### Goal of the exercise
In the passage on the vote for change, what daily amount were people told they could survive on?

### Selected passage

The vote is no doubt for change, as BJP says. However, what is tricky here is the idea of ‘change’ itself. The need for change appears in any situation when the existing conditions of existence are not satisfactory; when the status quo needs to be altered. Change in electoral democracy is conveyed in many ways – when drains are overflowing and political party in power does nothing people want a change; when farmers commit suicide due to agrarian crisis and the issue remains unaddressed people want change; when industry is not allowed freedom to do what they want to do they want change and so on and so forth. ‘Change’ as an idea, in other words, is used by different people located in different situations and it emerges out of where they locate themselves vis-a-vis the others as well. Hence, there is a movement for radical social change and there is momentary hullabaloo for change; there is a clamor to change the government which stifles the business and there are voices for change against those who take over people’s lands, mountains, forests and rivers. In the representative democracy when RSS or BJP say that it is a vote for change they are not mistaken. People did not vote for others for a reason – they thought BJP will bring about ‘change’ in their lives. Congress and its allies of different kind had led to devastation of people’s lives – their everyday affair was in shambles, from food inflation, to corruption, to unemployment to shamelessness of telling people that they can survive a day with Rs.32 or have food for Rs.12. But then why did BJP become the only alternative for people is something which needs serious rethinking.

Here, notably, what bourgeois politics and its version of democracy represented through electoral exercise does is that it modifies the idea of ‘change’ to not necessarily changing of status quo but to changing of the facade of the existing forms of governance. In other words, like the Parsonian framework they argue that the problems of hunger, poverty, corruption, violence against women, etc., can be resolved by tinkering with the different instruments/units of the system. The system is not wrong or responsible for all these problems but may be a new party or a new Prime Minister will resolve the problems. The effort is always to convince people that the problem is largely because of some mismanagement of the system, it is not because a few want to accumulate as much wealth as possible at the cost of others.

It is important to highlight that if an analysis of representative democracy continues to be done with reference to the cosmetic changes it would always yield erroneous analysis. What has to be understood is the fact that there is discontent with the existing order of things. And this discontent is due to the way the existing system through its aggressive and persistent focus ensures that a few keep getting rich at the cost of most. It is essentially because of how a farmer’s loan if unpaid is a crime but a corporate loan of over Rs.70,000 crore becomes an act of celebration. The discontent is because the system facilitates an easy life for the owners of capital at the cost of others. This discontent is not so much about secularism and communalism, which some political forces treat as if devoid of any politico-economic content. It is the fallacious understanding of ideas of secularism and social justice that has allowed under different garbs the basic questions to be scuttled by the electoral politics. It has failed to bring forth the idea that the oppressed communities need ultimately a politics that radically alters the nature of the existing system; that addresses the profound reasons for the discontent rather than its superficial textures.

### Information provided

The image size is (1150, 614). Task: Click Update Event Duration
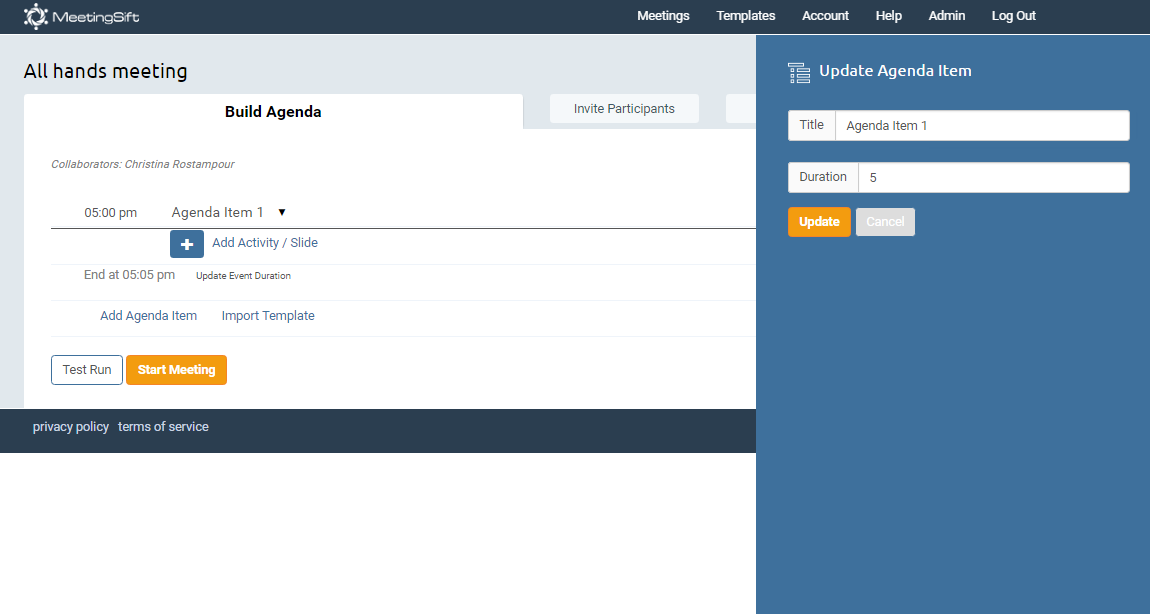tap(243, 276)
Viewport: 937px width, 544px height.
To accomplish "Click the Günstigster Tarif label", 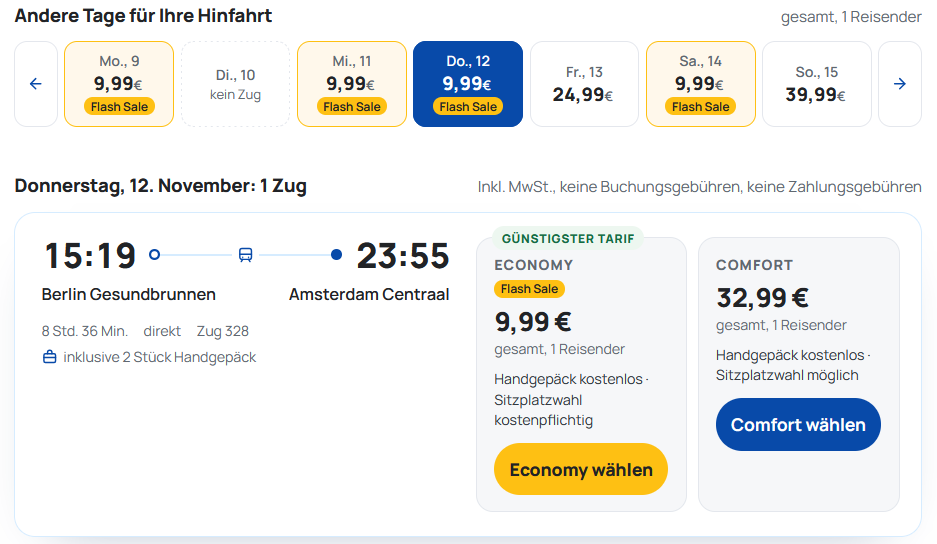I will coord(568,239).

### Answer for this exercise
Rs.32 a day.